Collected data:
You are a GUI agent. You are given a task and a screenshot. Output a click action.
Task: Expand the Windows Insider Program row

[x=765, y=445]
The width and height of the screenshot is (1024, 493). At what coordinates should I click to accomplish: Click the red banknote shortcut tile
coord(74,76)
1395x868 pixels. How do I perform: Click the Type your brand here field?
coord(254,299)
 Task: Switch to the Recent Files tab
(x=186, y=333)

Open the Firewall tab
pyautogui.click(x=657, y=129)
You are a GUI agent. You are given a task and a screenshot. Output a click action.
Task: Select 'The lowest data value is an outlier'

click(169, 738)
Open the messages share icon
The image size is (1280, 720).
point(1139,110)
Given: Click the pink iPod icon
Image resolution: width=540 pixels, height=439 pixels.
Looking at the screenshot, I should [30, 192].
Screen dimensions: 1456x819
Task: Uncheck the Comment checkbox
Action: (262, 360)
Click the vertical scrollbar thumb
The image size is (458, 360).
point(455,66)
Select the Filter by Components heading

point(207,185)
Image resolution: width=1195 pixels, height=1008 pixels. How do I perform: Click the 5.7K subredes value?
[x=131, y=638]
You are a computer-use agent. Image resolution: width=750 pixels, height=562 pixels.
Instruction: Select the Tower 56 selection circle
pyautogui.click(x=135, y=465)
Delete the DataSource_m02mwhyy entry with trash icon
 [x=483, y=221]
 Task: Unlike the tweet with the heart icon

• Activity:
Return the entries above, every line intact.

• Solved exercise:
You are a GUI agent. You are given a task and a screenshot. Output a click action.
Task: Expand the Windows Insider Program row

[x=765, y=445]
The width and height of the screenshot is (1024, 493). At what coordinates should I click to accomplish: Click the red banknote shortcut tile
coord(74,76)
1395x868 pixels. How do I perform: Click the Type your brand here field?
coord(254,299)
 Task: Switch to the Recent Files tab
(x=186, y=333)

Open the Firewall tab
pyautogui.click(x=657, y=129)
You are a GUI agent. You are given a task and a screenshot. Output a click action.
Task: Select 'The lowest data value is an outlier'

click(169, 738)
Open the messages share icon
The image size is (1280, 720).
point(1139,110)
Given: Click the pink iPod icon
Image resolution: width=540 pixels, height=439 pixels.
Looking at the screenshot, I should [30, 192].
Screen dimensions: 1456x819
Task: Uncheck the Comment checkbox
Action: (262, 360)
Click the vertical scrollbar thumb
The image size is (458, 360).
point(455,66)
Select the Filter by Components heading

point(207,185)
Image resolution: width=1195 pixels, height=1008 pixels. How do I perform: Click the 5.7K subredes value?
[x=131, y=638]
You are a computer-use agent. Image resolution: width=750 pixels, height=562 pixels.
Instruction: Select the Tower 56 selection circle
pyautogui.click(x=135, y=465)
Delete the DataSource_m02mwhyy entry with trash icon
 [x=483, y=221]
 Task: Unlike the tweet with the heart icon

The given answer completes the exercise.